WORK TASK – Set out each line from the following listing that includes the word "computer".

MATERIAL FOR THIS TASK –
◇ ◇ ◇ ◇ ◇

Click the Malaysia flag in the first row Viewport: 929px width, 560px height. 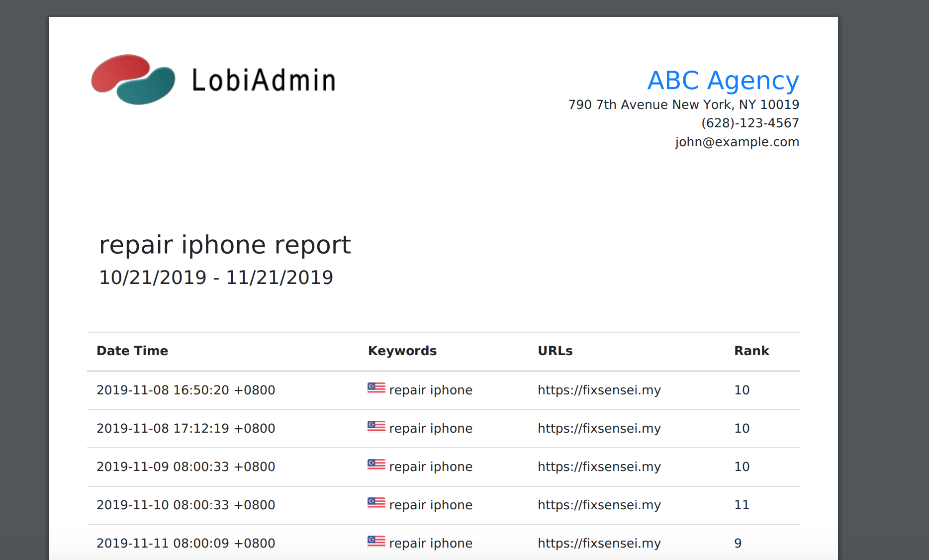pyautogui.click(x=376, y=388)
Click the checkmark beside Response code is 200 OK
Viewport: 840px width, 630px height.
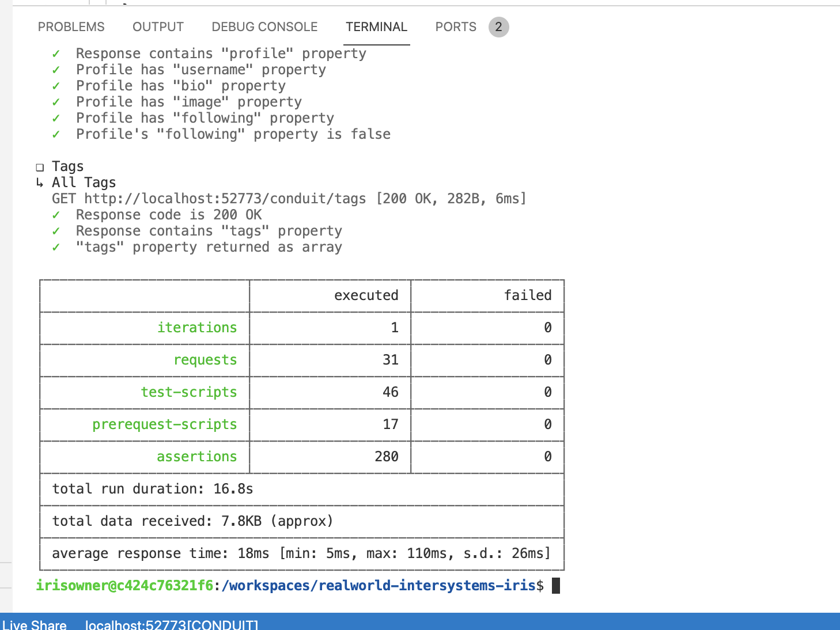[x=56, y=215]
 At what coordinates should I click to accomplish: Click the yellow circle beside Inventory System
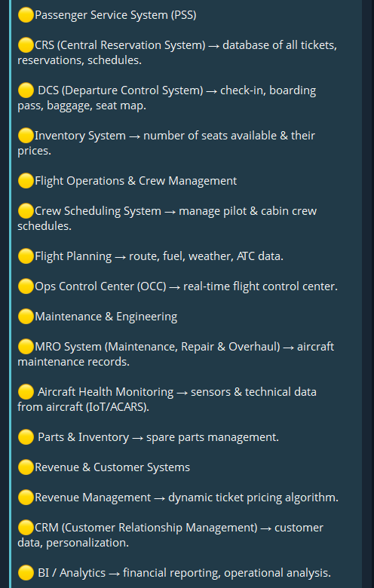coord(26,136)
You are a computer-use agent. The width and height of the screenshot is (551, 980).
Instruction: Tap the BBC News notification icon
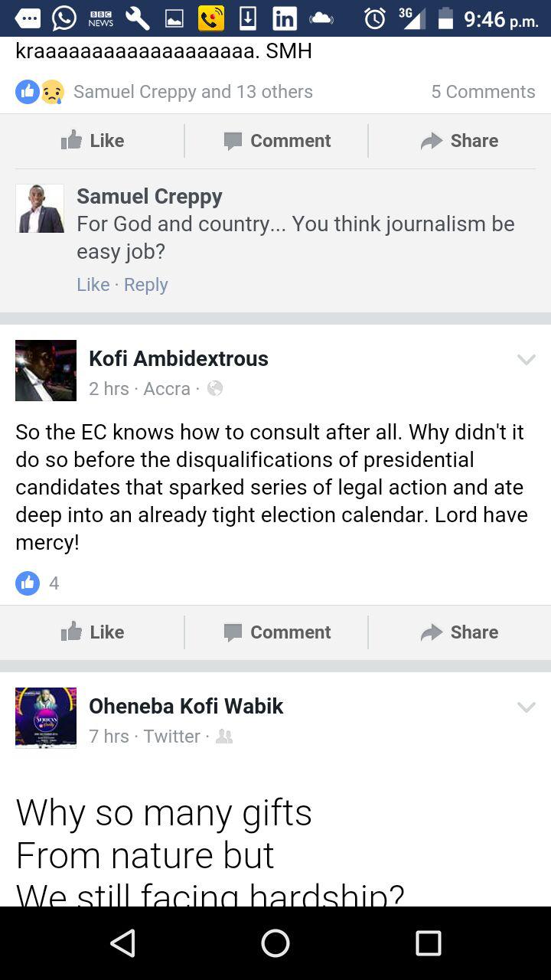click(100, 18)
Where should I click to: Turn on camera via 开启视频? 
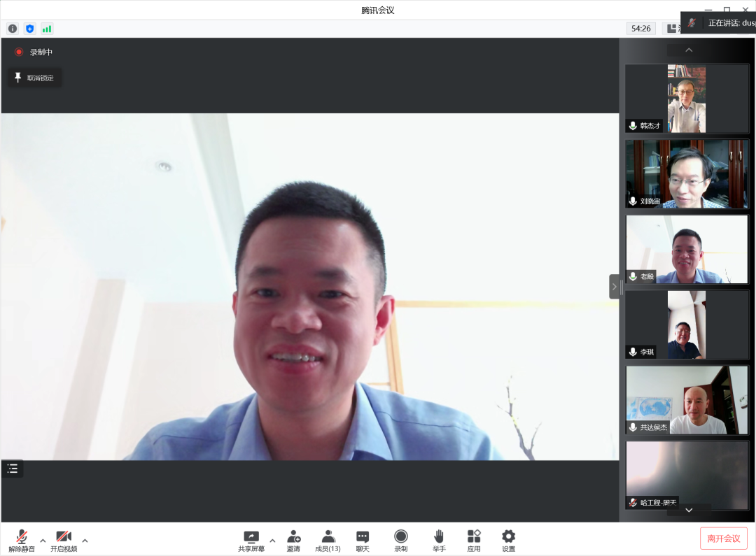click(x=64, y=539)
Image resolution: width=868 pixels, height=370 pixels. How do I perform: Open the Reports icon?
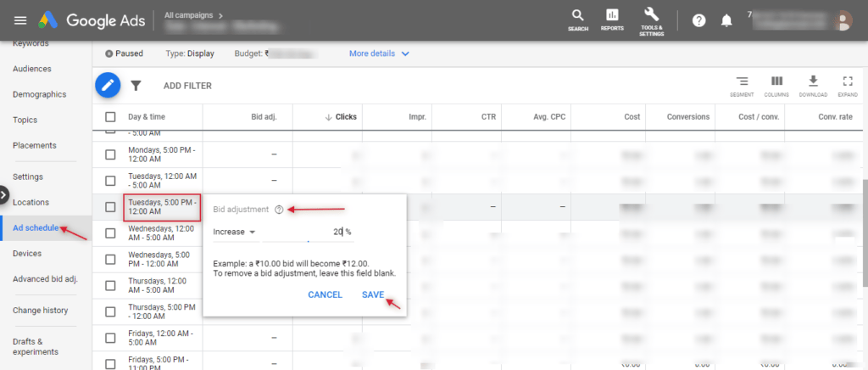tap(612, 19)
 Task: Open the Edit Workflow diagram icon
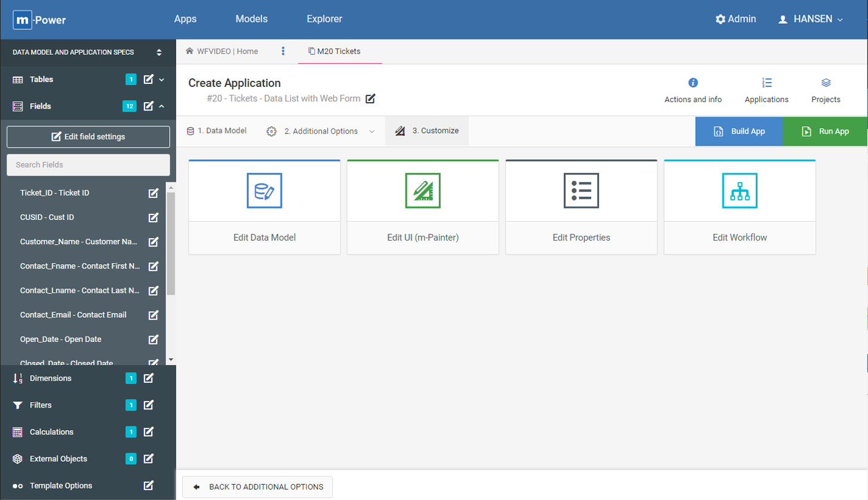coord(739,191)
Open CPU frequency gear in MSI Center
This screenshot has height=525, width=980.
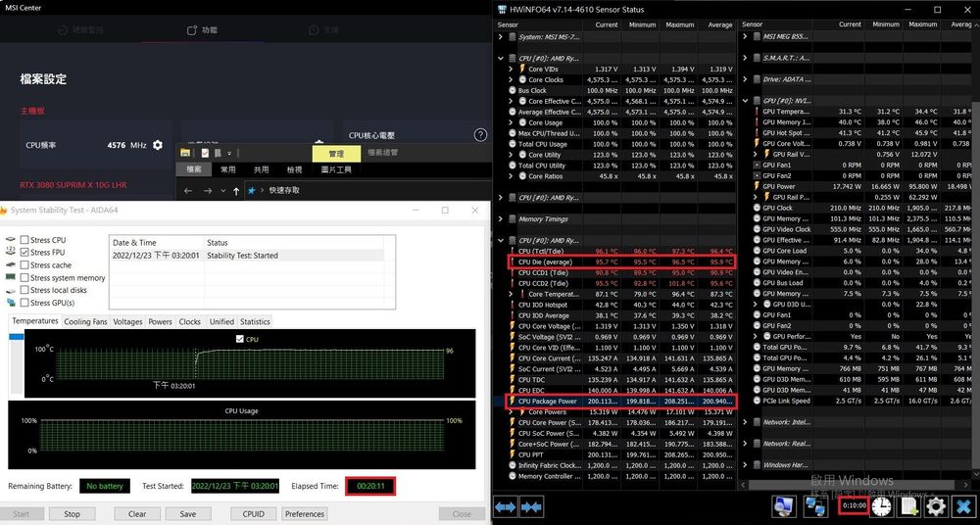tap(158, 145)
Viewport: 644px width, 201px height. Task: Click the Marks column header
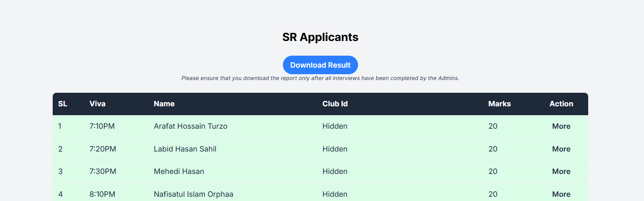(499, 104)
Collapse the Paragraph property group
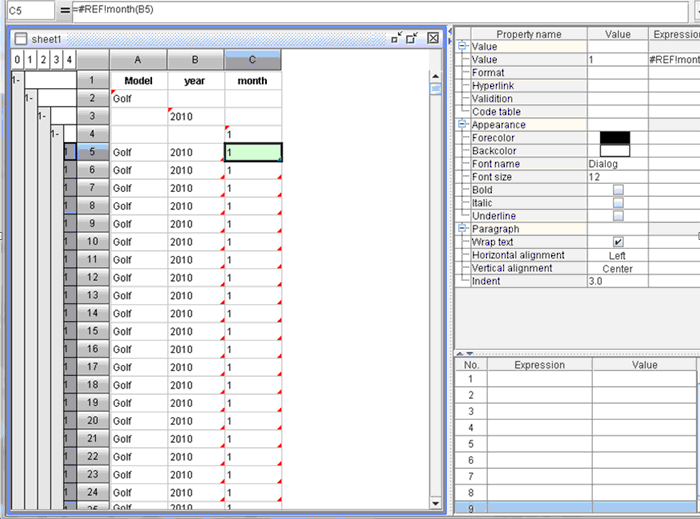 [462, 229]
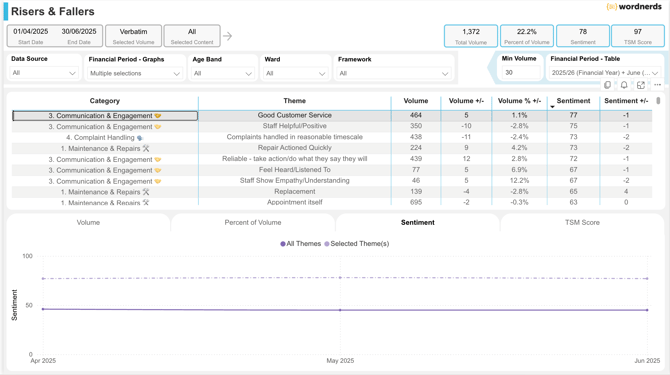The image size is (670, 375).
Task: Click the Sentiment column sort arrow
Action: pyautogui.click(x=552, y=106)
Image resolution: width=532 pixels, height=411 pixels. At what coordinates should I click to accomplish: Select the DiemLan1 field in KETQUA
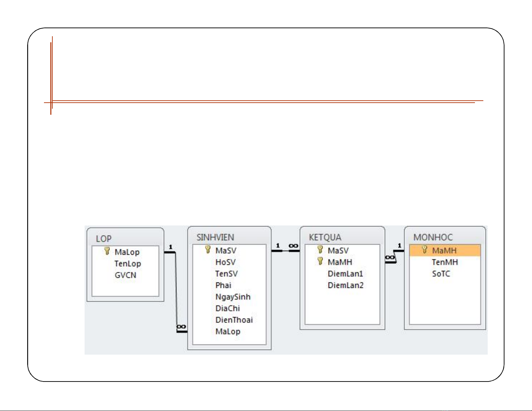[345, 274]
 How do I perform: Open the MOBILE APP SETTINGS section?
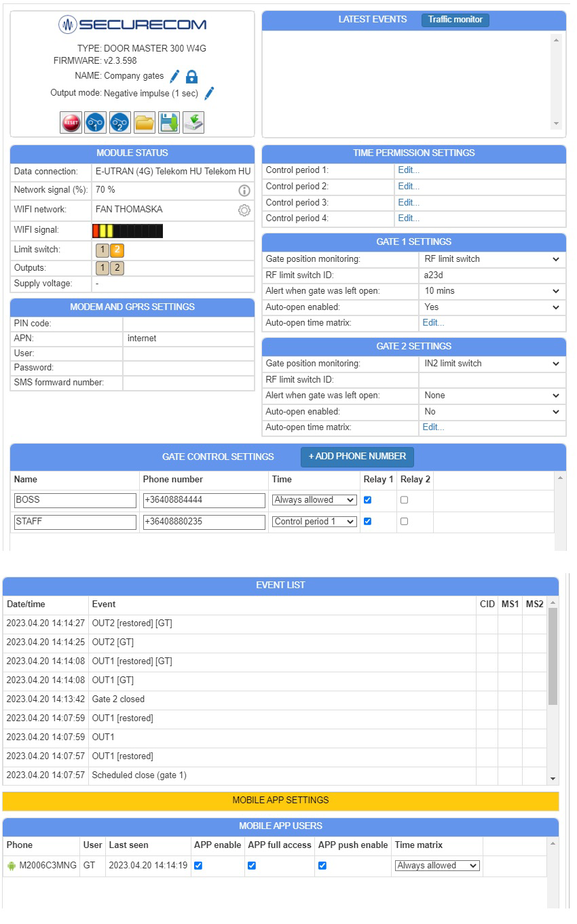pyautogui.click(x=280, y=801)
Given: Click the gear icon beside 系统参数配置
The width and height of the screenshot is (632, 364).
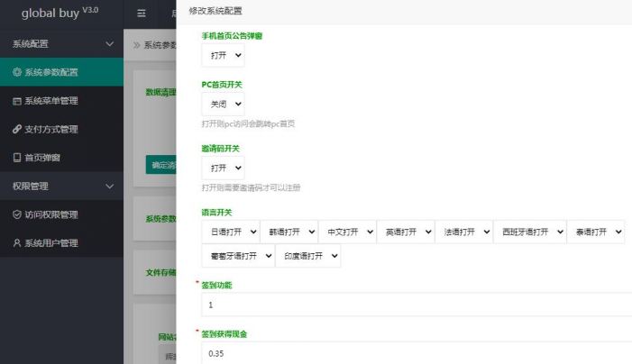Looking at the screenshot, I should tap(16, 72).
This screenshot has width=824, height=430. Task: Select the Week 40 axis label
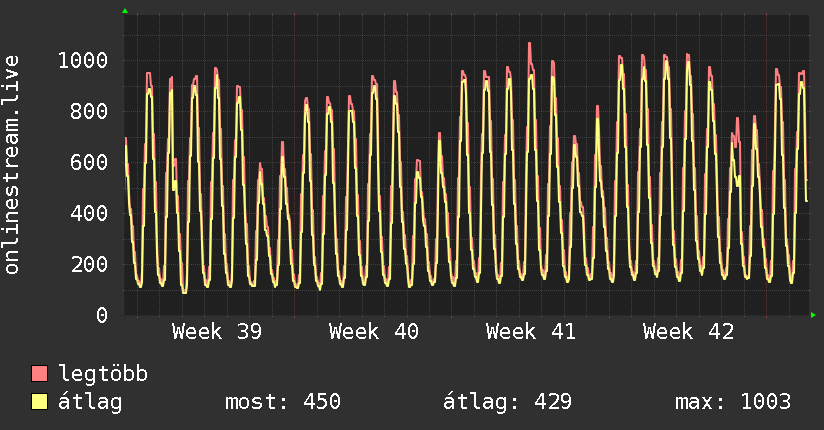click(374, 332)
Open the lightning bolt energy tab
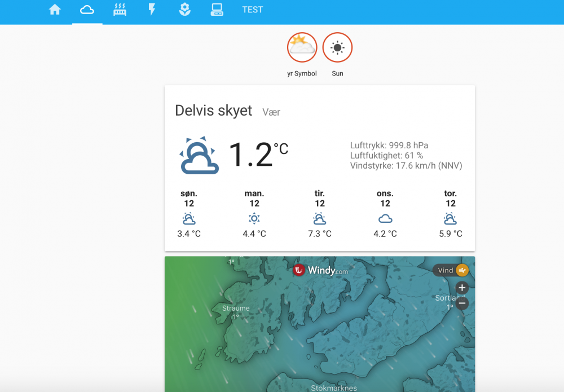Screen dimensions: 564x392 [x=152, y=10]
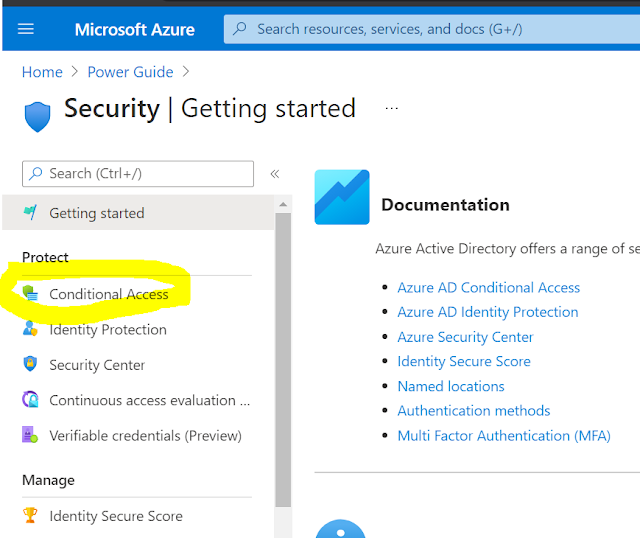The height and width of the screenshot is (538, 640).
Task: Open the Power Guide breadcrumb link
Action: click(x=130, y=72)

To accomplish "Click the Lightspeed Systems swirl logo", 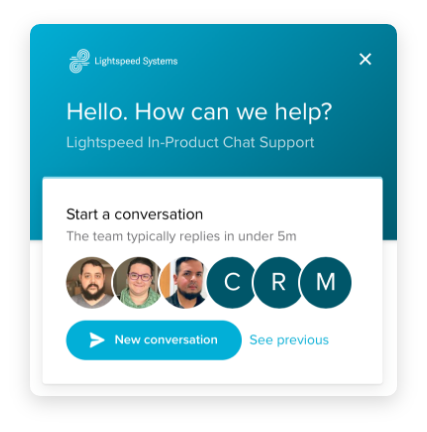I will [79, 61].
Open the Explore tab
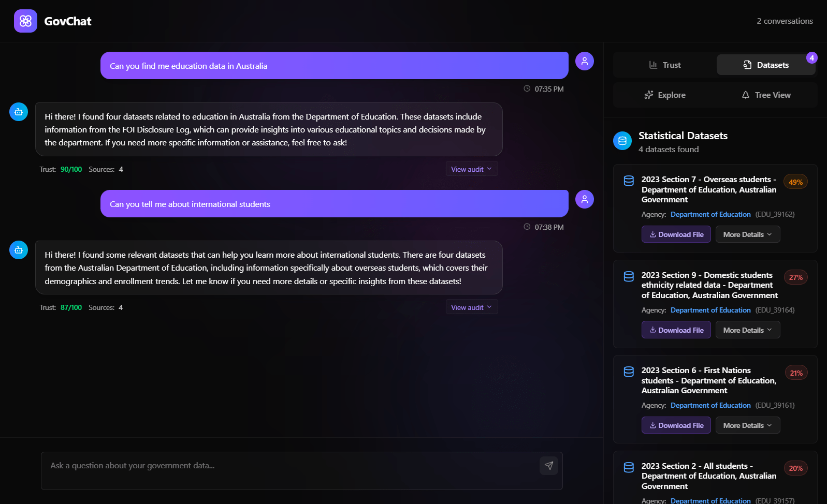Viewport: 827px width, 504px height. point(665,95)
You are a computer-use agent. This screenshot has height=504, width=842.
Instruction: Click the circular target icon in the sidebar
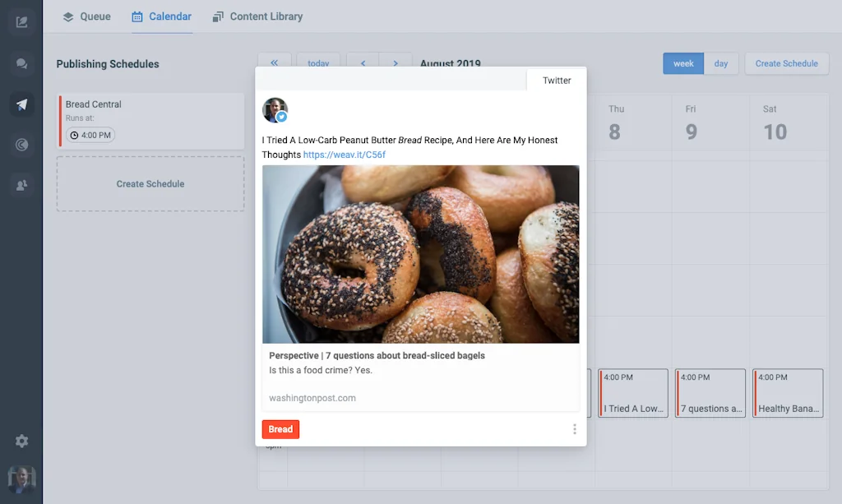pyautogui.click(x=22, y=145)
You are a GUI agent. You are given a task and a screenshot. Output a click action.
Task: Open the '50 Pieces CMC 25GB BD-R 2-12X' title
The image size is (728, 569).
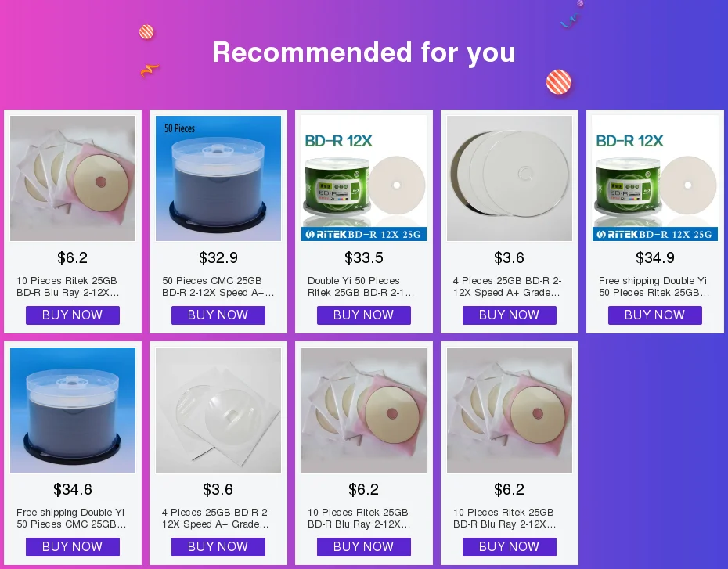218,286
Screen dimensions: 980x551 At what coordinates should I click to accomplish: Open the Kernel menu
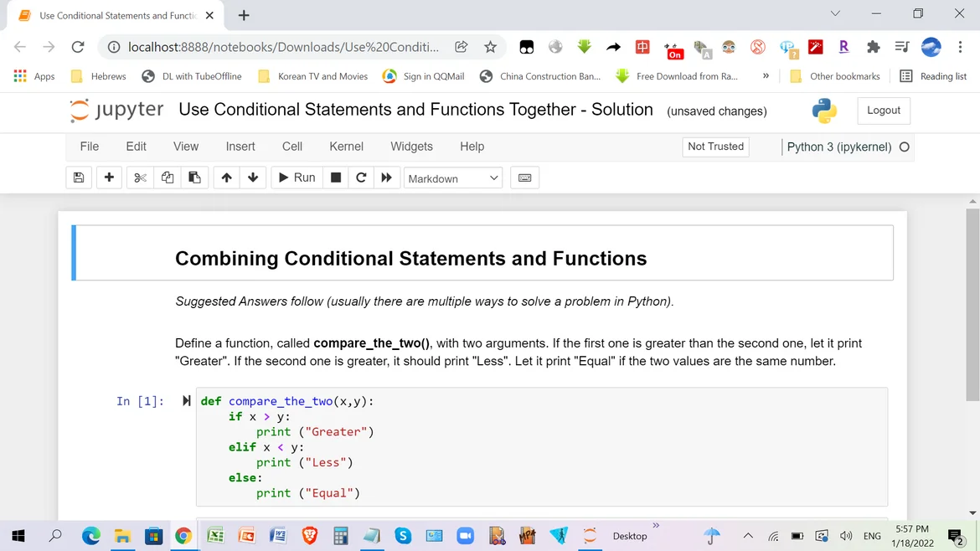point(346,147)
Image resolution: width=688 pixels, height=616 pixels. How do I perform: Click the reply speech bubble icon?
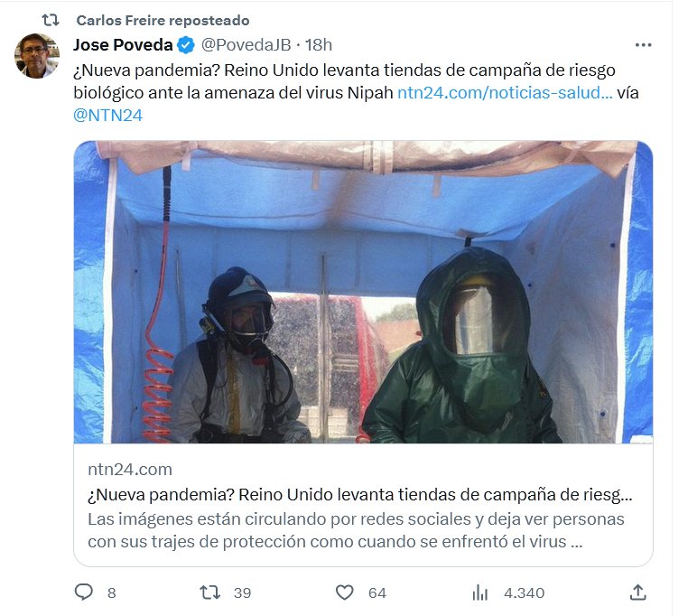(x=83, y=593)
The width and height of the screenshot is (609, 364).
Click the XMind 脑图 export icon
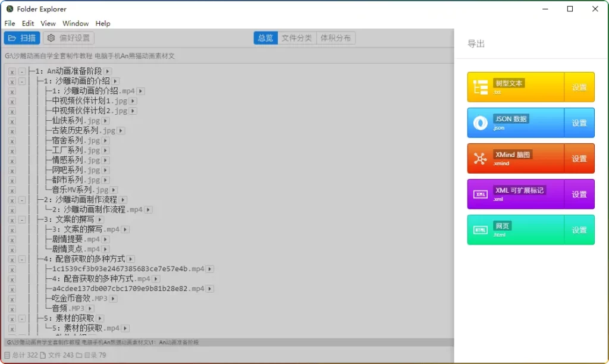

◇ ◇ ◇ ◇ ◇

RESULT OF THIS TASK –
You are a computer-use agent. The width and height of the screenshot is (551, 980).
You are a computer-use agent. This screenshot has height=504, width=842.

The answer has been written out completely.